Bu olayın, kandırmacanın diğer ucunu tutan burjuva muhalefet ise “ama biz bu suçları savunmuyoruz, üstünü örtmüyoruz” diyor. Sizin, yani tekellerin politik temsilcileri olarak tümünüzün varlık nedeni kapitalist sistemin pisliğini örtmektir. Tek başına bu olay özgülünde bile olayı açığa çıkaran siz değilsiniz ki... Bu topraklarda, cezaevlerinde, saraylarda, karakollarda, dairelerde vd yerlerde yıllarca bunun bin katı yaşandı. Hala hastane kayıtlarında durmakta 15 yaş altı binlerce genç kızın, çocuğun cinsel istismar dosyaları, -ki bu olay ilk çıktığında hepiniz “kutsal işgalle” meşguldünüz-. Daha birkaç hafta önce HDP’nin gündeme getirdiği, 27 kişi tarafından (içlerinde rütbelilerde dahil) cinsel saldırıya uğrayan kız çocuğu için ne yaptınız? “En iyi”leriniz bile “araştırılıyor” diyerek geçiştirdiniz. Oysaki, bu topraklarda herkes bilir, o “araştırma”ların gerçekte bir karartma olduğu, hiçbir karşılığının olmadığını... Burjuva, faşist siyasetteki bir tek örtünün ucu bile kaldırıldığında ne büyük bir çürümüşlük ortaya serileceği için, örtülere dokunmaya bile cesaret edemeyeceğinizi biliyoruz. Şu an sahnelenenin ise, kadınlara, çocuklara yönelik saldırılardan duyulan rahatsızlıkla en ufak bir ilgisi olmadığı da aşikar.

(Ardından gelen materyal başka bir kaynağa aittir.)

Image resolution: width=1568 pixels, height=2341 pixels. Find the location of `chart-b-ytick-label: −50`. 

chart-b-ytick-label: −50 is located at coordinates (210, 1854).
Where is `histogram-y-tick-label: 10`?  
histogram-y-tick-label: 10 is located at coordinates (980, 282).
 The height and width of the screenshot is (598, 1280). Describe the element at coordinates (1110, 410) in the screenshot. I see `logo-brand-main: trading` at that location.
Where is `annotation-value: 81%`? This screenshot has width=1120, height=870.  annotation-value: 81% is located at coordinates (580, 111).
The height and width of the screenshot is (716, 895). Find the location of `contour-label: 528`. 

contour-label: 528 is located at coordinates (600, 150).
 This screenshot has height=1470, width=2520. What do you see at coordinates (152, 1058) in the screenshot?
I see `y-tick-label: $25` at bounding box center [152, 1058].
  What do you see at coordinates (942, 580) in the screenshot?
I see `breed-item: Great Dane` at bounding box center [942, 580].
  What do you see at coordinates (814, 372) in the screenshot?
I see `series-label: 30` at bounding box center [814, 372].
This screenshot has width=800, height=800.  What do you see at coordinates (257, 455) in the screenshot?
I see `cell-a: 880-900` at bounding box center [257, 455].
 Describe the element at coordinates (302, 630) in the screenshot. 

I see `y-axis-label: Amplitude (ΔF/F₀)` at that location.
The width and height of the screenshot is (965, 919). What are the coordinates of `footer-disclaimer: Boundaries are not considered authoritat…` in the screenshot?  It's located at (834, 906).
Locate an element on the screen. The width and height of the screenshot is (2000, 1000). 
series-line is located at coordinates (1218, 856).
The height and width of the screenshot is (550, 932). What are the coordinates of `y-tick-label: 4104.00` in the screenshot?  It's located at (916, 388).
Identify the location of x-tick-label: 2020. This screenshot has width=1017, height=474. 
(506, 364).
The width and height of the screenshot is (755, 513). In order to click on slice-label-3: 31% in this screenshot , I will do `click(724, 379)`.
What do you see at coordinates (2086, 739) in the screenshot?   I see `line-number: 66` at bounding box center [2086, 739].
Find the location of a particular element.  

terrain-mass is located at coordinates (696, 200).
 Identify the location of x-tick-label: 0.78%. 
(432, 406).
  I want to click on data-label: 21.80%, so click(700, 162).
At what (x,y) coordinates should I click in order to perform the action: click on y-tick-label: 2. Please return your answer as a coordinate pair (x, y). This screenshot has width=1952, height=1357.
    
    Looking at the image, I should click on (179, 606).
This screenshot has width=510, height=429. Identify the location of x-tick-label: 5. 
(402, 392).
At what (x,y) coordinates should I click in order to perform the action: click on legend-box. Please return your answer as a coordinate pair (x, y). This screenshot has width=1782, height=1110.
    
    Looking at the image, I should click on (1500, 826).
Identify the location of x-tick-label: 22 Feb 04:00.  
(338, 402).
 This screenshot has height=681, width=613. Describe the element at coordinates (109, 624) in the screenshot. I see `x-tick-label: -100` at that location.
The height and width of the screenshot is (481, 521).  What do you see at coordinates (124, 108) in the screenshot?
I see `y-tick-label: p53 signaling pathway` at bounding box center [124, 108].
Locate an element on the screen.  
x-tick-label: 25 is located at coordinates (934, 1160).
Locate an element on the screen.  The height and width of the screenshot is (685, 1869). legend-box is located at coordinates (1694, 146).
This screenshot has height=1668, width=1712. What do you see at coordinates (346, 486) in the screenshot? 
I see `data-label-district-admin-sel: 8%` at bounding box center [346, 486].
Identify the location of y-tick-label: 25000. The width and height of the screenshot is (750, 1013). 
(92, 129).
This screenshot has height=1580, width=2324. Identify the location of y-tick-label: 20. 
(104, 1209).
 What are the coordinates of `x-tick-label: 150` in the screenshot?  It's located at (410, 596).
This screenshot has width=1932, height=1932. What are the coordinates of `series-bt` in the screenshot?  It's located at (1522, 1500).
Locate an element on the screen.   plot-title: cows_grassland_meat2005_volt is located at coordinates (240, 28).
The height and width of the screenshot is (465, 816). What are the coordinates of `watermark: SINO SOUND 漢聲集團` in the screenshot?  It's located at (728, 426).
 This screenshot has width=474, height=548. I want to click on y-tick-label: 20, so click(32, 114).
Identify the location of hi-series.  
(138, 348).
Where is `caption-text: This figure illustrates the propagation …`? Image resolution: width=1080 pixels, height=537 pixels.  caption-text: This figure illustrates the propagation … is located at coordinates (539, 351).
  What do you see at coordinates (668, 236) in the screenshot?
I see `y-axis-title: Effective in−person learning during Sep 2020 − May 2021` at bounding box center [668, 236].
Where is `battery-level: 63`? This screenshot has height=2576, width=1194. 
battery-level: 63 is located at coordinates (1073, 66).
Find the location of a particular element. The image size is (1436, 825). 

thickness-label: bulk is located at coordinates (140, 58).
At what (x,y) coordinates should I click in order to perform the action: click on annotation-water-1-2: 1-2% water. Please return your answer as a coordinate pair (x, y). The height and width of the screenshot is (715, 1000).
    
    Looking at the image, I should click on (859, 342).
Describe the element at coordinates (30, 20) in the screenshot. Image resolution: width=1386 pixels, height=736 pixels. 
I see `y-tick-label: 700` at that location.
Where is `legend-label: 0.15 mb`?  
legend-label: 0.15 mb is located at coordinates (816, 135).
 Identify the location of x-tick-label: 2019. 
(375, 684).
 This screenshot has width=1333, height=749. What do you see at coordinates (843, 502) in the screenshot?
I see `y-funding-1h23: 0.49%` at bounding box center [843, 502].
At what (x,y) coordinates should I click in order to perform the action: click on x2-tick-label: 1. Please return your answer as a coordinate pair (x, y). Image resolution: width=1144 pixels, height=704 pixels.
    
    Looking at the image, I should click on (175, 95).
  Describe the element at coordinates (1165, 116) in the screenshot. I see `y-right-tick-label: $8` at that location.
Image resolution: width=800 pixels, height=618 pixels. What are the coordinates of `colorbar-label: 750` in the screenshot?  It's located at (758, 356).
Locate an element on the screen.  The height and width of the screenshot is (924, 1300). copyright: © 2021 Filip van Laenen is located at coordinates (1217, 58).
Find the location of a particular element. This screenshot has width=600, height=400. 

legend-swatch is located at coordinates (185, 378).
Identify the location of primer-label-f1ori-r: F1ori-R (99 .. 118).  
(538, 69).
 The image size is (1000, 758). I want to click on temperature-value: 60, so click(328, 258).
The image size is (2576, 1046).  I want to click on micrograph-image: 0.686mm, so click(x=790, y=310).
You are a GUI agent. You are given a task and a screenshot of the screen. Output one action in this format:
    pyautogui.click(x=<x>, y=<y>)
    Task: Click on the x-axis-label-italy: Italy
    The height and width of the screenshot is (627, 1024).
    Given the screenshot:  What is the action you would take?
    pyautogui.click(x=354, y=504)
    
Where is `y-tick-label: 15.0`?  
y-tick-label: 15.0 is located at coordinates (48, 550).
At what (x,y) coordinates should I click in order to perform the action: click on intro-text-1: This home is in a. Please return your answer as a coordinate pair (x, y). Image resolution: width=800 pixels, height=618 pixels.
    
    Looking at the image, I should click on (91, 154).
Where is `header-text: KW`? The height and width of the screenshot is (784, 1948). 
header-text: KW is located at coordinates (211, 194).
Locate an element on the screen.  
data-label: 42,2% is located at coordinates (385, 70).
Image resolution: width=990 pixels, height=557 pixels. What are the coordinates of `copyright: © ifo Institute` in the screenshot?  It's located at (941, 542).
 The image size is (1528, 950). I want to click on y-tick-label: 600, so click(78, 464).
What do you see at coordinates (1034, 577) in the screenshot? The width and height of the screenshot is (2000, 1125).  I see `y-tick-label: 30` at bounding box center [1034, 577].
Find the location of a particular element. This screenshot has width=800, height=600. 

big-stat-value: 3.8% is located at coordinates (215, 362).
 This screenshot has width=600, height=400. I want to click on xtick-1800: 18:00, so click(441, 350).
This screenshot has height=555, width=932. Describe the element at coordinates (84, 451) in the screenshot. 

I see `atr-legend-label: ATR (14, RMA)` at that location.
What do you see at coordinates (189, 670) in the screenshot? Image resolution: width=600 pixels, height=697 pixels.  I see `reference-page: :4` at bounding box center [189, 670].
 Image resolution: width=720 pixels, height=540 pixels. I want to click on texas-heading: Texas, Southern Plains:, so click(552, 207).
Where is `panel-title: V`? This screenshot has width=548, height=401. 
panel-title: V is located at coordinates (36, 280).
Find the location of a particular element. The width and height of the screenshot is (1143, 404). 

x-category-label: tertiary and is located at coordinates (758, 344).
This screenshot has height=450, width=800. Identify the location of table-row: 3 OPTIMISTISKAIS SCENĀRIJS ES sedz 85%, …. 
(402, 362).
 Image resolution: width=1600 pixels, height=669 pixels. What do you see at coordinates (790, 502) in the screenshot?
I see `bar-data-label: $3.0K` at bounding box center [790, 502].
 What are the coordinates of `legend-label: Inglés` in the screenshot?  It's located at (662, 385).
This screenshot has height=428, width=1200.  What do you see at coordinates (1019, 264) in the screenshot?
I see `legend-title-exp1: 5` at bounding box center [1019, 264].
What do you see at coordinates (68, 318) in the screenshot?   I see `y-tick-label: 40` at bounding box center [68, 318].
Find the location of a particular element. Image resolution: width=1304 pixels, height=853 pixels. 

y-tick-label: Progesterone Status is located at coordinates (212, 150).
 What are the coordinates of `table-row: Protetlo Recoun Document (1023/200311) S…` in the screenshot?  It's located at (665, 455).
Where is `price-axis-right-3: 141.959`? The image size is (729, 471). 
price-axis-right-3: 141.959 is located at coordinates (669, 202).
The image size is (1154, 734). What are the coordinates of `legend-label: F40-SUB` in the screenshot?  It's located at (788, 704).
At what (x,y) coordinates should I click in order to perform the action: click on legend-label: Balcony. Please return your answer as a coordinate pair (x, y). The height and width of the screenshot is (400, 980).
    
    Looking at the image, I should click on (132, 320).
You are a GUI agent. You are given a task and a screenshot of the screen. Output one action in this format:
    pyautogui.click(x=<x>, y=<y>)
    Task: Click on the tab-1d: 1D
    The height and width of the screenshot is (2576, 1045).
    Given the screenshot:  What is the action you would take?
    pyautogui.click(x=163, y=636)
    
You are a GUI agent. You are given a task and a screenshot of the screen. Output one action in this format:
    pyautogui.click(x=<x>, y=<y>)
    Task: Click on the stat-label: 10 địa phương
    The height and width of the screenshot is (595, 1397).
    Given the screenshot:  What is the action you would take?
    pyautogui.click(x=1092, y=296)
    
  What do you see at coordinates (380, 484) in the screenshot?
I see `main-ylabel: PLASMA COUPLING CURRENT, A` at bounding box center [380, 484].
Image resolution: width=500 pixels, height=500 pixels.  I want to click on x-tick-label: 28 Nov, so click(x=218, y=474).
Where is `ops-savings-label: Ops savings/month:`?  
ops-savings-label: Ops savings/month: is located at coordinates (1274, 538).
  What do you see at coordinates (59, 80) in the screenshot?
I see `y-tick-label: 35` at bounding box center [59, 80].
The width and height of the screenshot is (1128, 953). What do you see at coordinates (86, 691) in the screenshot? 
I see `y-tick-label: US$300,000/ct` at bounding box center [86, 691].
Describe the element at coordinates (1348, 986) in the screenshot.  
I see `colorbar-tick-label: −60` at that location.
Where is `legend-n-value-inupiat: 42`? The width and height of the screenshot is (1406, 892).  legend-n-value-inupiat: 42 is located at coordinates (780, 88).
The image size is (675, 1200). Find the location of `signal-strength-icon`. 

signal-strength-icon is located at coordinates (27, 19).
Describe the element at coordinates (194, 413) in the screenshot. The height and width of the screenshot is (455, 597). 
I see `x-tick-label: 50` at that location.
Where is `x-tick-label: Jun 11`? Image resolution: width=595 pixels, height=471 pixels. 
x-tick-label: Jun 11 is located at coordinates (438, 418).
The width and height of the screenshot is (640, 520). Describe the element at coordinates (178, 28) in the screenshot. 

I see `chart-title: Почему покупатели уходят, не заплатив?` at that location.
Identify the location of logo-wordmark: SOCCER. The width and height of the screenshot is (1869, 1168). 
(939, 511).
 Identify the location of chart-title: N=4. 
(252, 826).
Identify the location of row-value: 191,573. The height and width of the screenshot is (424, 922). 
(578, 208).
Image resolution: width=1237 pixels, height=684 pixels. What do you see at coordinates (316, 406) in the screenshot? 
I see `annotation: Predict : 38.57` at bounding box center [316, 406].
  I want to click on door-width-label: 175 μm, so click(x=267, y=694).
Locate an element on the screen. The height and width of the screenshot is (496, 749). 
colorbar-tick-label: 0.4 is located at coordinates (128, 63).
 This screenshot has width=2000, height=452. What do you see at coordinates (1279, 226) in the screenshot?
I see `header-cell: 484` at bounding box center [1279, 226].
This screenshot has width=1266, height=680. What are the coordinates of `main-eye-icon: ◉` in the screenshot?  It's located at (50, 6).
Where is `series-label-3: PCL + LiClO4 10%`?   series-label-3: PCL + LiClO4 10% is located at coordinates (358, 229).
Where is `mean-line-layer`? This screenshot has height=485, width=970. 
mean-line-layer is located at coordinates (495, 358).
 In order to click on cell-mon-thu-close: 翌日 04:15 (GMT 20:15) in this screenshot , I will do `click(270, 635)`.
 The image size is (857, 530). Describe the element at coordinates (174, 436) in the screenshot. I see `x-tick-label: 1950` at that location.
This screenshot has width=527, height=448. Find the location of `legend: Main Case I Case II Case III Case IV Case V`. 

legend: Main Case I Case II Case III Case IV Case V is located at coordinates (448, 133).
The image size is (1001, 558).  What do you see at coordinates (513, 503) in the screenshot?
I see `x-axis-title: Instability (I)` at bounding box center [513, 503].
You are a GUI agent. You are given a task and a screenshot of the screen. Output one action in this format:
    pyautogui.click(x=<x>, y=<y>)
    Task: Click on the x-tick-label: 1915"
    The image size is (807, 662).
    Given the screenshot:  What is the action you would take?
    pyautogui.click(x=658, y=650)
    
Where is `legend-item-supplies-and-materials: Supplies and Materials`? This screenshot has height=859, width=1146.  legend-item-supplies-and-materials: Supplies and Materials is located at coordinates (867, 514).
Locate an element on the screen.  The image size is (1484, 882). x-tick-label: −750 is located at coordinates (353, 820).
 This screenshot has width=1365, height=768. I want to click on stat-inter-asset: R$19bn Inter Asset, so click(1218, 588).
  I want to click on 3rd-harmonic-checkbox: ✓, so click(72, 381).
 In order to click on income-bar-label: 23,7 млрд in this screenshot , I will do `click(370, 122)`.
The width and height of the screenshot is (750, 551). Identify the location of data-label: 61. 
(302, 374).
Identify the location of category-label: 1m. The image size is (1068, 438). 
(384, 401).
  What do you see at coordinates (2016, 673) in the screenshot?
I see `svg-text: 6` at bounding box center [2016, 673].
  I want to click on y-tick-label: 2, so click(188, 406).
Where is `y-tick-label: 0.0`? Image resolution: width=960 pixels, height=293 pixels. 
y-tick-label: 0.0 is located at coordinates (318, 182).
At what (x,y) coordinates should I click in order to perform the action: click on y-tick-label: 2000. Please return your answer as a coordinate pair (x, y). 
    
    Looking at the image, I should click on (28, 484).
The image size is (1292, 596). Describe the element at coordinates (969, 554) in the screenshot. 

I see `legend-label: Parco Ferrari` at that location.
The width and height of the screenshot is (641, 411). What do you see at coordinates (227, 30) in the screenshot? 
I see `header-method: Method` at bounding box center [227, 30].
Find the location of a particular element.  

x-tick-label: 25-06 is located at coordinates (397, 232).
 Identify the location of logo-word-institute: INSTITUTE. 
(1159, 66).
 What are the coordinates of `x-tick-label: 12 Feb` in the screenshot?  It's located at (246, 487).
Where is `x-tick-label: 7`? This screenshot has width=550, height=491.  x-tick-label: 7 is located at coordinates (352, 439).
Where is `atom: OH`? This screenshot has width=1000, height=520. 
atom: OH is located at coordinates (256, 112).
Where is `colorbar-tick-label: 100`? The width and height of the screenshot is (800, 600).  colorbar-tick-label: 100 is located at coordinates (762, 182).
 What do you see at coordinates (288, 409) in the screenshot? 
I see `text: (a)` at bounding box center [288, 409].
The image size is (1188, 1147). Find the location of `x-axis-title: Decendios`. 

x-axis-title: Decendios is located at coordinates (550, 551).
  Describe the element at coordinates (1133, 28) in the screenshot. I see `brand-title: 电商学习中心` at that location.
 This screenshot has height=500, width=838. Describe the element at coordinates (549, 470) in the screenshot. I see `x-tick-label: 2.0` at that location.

Ancak, alkışlar cılızlaşıp, şikayetler , “ekmek götüremiyoruz” sözleri canlı yayınlara korsan girişler yapınca, “yönetimle tebaasının” arasına açlık, işsizlik, salgın girince, dinci-faşist parti çareyi kendisinin dışında kalanları “cinsel istismarcı” ilan etmekte bulabildi. Dünyanın bir çok kapitalist ülkesinde burjuva siyasetin bir parçası olarak, köşeye sıkışıldığında veya sıkıştırılmak istendiğinde “cinsel vakalar” siyasal bir raunt olarak kullanılır. Evet, hepiniz fena halde köşeye sıkıştınız! Kurtulmak için bir yandan birbirinizin boğazına sarılıyor, diğer yandan ezilenleri, emekçi halkları “itlaf”, katliam söylemleriyle tehdit ediyorsunuz. Doğrusu, birbirinizin boğazını sıkmanızı ancak keyifle izleyebiliriz. Tehditleriniz ise, biz emekçi, yoksul, ezilen kadınların öfkesini harlamaktan başka bir işe yaramayacaktır.
Özgürlük mü, yoksa çürümüşlüğün devamı mı? Elbette emekçi kadınlar hemen “özgürlük” diye haykıracaktır. Özgürlüğü, insan gibi yaşamayı, yoksulluğun sona ermesini, tüm aşağılanmanın bitmesini isteyen emekçi kadınların bu sistem içinde yaşama koşulları büsbütün sona ermiştir. Salgın, işsizlik, yoksulluk, açlık bir toplu kıyım biçiminde ilerlemektedir. Emekçilerin ve çocuklarının kıyımına ancak emekçi sınıflar dur diyebilir. Kapitalizm devam ettiği sürece, bu sürdürülmesi ve tahammül edilmesi imkansız yaşam şartları altında yarın rakamlarda kendini gösterecek olan şey; cinsiyetlerin, fuhuşun, cinsel saldırıların, intiharların, açlık ve sefalete bağlı ölümlerin artışı olacaktır. Onlar birbirlerinin paçalarından çekip batarken, biz emekçi kadınlar, tüm pisliği ve çürümüşlüğü sistemleriyle birlikte tarihin çöplüğüne göndermek için daha fazla cesaret ve kararlılıkla yürümek zorundayız. Her şeyi değiştirecek bir tek adımın zorunluluğundayız: Devrimin.